Constructing heterojunction on N-doped porous carbon nanofibers for Li-S batteries: Effect of built-in electric field on efficient catalytic transformation kinetics

In this study, the CoP-Co2P heterojunction nanoparticles embedded in N-doping porous carbon nanofibers (CoP-Co2P/NPCNFs) are designed and prepared. The highly conductive grid of NPCNFs can physically confining lithium polysulfide (LiPS) and provide facilitated channels for Li+ transport.

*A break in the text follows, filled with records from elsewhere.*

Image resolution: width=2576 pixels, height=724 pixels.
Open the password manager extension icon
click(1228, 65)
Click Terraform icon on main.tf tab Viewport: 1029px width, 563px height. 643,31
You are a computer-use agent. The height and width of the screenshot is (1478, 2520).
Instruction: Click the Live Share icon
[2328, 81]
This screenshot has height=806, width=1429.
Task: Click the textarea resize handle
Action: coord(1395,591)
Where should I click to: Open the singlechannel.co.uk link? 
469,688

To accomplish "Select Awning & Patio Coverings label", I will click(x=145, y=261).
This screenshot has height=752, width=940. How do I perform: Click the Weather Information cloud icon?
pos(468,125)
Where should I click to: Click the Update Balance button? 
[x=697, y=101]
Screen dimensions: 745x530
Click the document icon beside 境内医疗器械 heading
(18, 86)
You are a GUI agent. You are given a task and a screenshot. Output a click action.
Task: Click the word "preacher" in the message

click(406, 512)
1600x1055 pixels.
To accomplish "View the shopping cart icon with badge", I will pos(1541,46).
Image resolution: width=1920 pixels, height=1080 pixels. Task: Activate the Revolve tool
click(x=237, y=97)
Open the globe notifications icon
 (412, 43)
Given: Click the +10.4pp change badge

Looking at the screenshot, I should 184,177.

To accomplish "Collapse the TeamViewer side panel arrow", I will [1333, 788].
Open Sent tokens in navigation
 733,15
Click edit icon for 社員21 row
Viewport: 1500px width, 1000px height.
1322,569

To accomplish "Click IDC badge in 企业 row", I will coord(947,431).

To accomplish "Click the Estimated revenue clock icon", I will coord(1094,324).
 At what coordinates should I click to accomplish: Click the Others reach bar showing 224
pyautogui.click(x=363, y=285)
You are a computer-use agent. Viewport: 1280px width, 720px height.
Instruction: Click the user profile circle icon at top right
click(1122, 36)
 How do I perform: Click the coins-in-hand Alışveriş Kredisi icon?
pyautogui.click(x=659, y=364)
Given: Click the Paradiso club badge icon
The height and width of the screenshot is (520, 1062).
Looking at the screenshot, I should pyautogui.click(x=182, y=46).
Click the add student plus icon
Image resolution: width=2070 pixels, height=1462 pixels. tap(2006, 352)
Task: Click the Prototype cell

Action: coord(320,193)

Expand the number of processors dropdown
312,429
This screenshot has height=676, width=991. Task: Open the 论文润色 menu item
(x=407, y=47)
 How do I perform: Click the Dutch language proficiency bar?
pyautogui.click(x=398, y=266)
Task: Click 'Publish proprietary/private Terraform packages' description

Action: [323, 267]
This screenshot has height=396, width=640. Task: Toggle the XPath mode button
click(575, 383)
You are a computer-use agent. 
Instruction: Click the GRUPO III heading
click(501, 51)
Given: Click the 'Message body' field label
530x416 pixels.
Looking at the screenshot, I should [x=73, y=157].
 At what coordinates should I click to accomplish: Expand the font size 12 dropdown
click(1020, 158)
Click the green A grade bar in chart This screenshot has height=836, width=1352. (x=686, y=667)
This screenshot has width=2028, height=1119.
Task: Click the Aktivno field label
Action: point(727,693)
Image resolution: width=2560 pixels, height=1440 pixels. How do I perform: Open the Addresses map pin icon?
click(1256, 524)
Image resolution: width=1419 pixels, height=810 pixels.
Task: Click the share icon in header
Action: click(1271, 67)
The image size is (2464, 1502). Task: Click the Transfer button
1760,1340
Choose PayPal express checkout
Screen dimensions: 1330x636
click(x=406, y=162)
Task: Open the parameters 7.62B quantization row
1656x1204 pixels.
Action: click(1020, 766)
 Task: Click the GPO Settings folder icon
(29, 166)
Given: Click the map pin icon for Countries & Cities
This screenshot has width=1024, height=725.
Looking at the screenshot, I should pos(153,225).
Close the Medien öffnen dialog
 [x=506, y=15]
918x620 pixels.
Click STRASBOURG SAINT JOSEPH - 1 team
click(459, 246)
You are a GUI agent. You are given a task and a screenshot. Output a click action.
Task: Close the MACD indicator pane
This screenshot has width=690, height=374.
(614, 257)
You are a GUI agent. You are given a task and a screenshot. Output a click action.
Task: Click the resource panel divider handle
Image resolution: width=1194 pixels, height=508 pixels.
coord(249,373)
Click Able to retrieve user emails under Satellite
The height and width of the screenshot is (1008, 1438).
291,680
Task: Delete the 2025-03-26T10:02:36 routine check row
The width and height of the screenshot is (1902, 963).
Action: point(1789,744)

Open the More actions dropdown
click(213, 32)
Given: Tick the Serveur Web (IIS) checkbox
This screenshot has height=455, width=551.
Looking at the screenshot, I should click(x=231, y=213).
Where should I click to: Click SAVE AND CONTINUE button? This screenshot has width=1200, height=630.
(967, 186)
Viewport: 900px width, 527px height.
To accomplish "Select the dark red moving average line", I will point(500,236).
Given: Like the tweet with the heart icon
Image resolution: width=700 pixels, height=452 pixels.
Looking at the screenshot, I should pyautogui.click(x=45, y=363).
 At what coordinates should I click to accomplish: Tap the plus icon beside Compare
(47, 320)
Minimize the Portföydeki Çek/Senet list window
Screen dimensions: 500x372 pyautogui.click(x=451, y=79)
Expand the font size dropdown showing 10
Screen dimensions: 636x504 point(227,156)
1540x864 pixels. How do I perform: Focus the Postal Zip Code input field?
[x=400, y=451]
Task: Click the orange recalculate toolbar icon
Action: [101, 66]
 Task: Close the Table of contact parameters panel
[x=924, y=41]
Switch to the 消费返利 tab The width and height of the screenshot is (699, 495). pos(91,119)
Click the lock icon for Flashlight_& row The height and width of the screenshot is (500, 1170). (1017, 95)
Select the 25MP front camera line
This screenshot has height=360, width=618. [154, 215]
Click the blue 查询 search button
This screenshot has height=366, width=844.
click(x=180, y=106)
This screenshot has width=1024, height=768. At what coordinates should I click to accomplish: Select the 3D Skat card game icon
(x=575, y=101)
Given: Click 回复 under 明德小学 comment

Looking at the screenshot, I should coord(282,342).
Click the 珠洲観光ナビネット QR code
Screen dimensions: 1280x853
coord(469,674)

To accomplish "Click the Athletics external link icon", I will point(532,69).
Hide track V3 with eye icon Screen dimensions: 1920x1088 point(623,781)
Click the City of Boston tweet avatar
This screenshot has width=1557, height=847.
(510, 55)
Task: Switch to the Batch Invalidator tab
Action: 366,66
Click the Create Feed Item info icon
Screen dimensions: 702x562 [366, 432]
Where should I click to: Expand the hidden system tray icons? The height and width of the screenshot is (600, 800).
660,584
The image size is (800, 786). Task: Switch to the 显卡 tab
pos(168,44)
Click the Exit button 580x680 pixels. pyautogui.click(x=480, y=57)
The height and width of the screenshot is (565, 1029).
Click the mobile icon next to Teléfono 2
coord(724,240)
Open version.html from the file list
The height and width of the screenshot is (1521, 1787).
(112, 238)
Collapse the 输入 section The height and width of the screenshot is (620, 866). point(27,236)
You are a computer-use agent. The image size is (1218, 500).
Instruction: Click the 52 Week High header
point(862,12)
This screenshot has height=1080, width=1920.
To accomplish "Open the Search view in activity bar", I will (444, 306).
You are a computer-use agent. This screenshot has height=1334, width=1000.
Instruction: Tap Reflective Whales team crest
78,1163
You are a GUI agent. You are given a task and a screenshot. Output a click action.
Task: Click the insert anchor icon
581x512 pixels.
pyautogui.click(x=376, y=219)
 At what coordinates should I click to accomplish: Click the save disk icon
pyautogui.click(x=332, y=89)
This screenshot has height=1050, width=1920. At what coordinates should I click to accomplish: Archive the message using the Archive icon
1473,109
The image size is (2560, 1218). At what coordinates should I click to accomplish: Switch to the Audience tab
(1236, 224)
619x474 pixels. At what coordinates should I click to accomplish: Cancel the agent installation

Furthermore, due to the spontaneous built-in electric field (BIEF) based on at the formed heterogeneous interfaces of CoP-Co2P, the heterojunction can significantly catalyze bi-directional conversion of LiPS and chemically adsorb LiPS which confirmed by the DFT calculations, suppressing the "shuttle effect" of LiPS. Thus, the Li-S batteries with the CoP-Co2P/NPCNFs modified separators exhibit a high initial specific capacity of 1322.86 mAh g−1 at 1 mA cm−2 and stable 695 cycles with a low decay rate (0.069 %). More importantly, the assembled pouch cell also can run with ultra-low specific capacity decay rate. Additionally, the pouch battery can also be applied to the operation of fans, temperature and humidity meters, mobile phone charging, etc.